Zum Gespräch treffen wir uns im Prenzlauer Berg, in einem Café mit dem Namen „La Tazza“. Der Kaffee ist gut, der Abstand zwischen den Tischen auch. Nach ungefähr zehn Minuten steht die Frau am Nebentisch auf und verlässt den Raum. Auf die Frage, ob wir zu laut über das Virus gesprochen haben, lächelt sie gequält und sagt nichts.
Schmidt kam vor drei Wochen mit dem letzten Direktflug von Peking nach Berlin. Die Sorglosigkeit am Tegeler Flughafen verwunderte ihn. „Keine Desinfektion, nichts.“ Er habe lediglich Ausstiegskarten ausfüllen müssen. Immerhin kam er aus einer 25-Millionen-Einwohner-Stadt, die im Ausnahmezustand war und ist. „Ich war ja mindestens einmal am Tag spazieren“, sagt er, „ich habe es ‘Seuchenspaziergang’ genannt.“ Mit seiner Maske lief er durch leere Straßen, ging in leere Geschäfte. „In China gibt es eine App, mit der kann man leere Regale melden.“ Abends sah er die Hochhäuser, hinter fast allen Fenstern brannte Licht. Sonst sind nicht so viele Zimmer erleuchtet.
Dabei war auch Peking nicht stark betroffen: Bis heute hat es 418 Infizierte gegeben, acht Menschen sind daran gestorben. Für eine Metropole dieses Ausmaßes hätte es schlimmer ausgehen können. Zur Erinnerung: In der Provinz Wuhan gab es beinahe 70.000 Infizierte und an die 3000 Tote.

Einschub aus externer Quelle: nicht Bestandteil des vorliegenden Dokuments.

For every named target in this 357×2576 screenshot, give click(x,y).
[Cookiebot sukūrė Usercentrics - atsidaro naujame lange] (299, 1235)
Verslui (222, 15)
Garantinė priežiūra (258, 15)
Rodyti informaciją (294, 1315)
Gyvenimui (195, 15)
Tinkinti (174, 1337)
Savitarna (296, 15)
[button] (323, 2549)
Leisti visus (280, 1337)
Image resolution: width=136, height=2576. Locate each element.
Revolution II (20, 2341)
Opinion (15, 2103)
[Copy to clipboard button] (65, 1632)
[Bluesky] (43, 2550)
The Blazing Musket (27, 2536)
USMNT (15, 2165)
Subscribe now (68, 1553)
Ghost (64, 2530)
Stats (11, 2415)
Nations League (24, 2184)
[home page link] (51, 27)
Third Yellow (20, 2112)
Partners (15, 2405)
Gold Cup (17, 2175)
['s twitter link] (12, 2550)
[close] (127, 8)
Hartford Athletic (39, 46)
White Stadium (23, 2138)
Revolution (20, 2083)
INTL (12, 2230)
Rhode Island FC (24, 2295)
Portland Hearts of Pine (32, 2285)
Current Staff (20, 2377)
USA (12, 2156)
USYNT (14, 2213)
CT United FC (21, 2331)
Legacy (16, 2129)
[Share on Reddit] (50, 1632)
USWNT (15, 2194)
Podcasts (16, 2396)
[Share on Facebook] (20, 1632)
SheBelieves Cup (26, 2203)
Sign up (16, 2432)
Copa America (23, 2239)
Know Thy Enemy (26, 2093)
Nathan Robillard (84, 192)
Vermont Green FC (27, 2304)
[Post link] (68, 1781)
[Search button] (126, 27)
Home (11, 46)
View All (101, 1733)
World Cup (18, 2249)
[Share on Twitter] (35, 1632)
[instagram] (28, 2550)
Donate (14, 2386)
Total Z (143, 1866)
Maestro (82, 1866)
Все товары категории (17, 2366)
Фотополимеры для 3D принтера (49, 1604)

Christian Y. Schmidt erinnert sich an den Tag, als der Premier Chinas die Wende im Umgang mit dem Virus einläutete. „Das war der 20. Januar“, sagt er, „ich habe das Gefühl, dass diese Wende hier erst noch eingeläutet werden muss.“ Im Grunde wüssten die Berliner, dass viel mehr Infizierte durch ihre Stadt laufen, als die fünf, die bislang bekannt seien, „aber trotzdem verhalten sie sich nicht danach“. Auch Schmidt hat die Hamsterkäufe mitbekommen und die fehlenden Desinfektionsmittel. „Aber insgesamt überwiegt hier eine Sorglosigkeit, die ich nicht verstehe.“ Er selbst hat für sich entschieden, eine Freundin im Krankenhaus erst zu besuchen, wenn er zwei Wochen in Berlin ist und keine Symptome hat. „Aber dass ich es gekonnt hätte, wundert mich schon.“
Das Café hat sich inzwischen gut gefüllt, vielleicht weil es draußen zu regnen begonnen hat. An fast jedem Tisch sitzt jemand, Kinder laufen herum. Obwohl wir dieses recht ernste Thema besprechen, ist Schmidt ein sehr unterhaltsamer Gesprächspartner. Er war früher Autor für die Satire-Zeitschrift „Titanic“, hat Bücher über China geschrieben, die so lustige Namen tragen wie „Im Jahr des Hasendrachen“ oder „Bliefe von dlüben“. Sein neues Buch erscheint Ende März und heißt „Der kleine Herr Tod“. Es geht um Gevatter Tod, der einen Burnout hat. Eine Epidemie konnte Schmidt beim Schreiben nicht voraussehen.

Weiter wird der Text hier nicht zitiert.